Essentiellement aimés
Toute petite, lorsqu'une
quelconque injustice me semblait patente (du genre, la voisine
pouvait se coucher plus tard que moi), je me promettais que j'aurais
mes enfants jeune, pour les comprendre,parce
que décidément, ma propre mère, ne me comprenait pas du tout.

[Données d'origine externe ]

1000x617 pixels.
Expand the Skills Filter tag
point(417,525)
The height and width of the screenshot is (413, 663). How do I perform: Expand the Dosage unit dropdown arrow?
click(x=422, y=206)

C'était à l'époque de la vie d'un enfant qui le voit faire ses
valises de temps à autres, promettant d'abandonner pour toujours la
famille qui l'a vu naître, mais on sait tous que l'enfant ne va
jamais bien plus loin que le bout de la rue.
J'ai
sans doute fait ma valise un certain nombre de fois, d'ailleurs, même
si je n'en ai aucun souvenirs. C'est mon second frère qui était le
spécialiste de ce genre de départ dramatique parce qu'il se sentait
touyours incompris.
Évidemment, ce n'était pas vrai. Nous étions compris, aimés,
dorlotés, cajolés. Sauf que maman avait la sagesse de ne pas se
plier à tous nos caprices. Elle savait bien qu'on ne la quitterait
pas pour toujours à trois ans et nous regardait avec amour, bâtir
sous ses yeux les premiers écheveaux de notre indépendance.
Comme
nous lui en avons fait voir de toutes les couleurs! À quatre, nous
étions une société en nous-mêmes, avec tous les défis que cela
suppose. Et nous possédons tous un certain caractère, de la trempe
de ceux qui ne se laissent pas marcher sur les pieds, même si nous
ne le déployons pas tous de la même manière. J'avais un penchant
prononcé pour le drame, les crises et autres effets spectaculaires.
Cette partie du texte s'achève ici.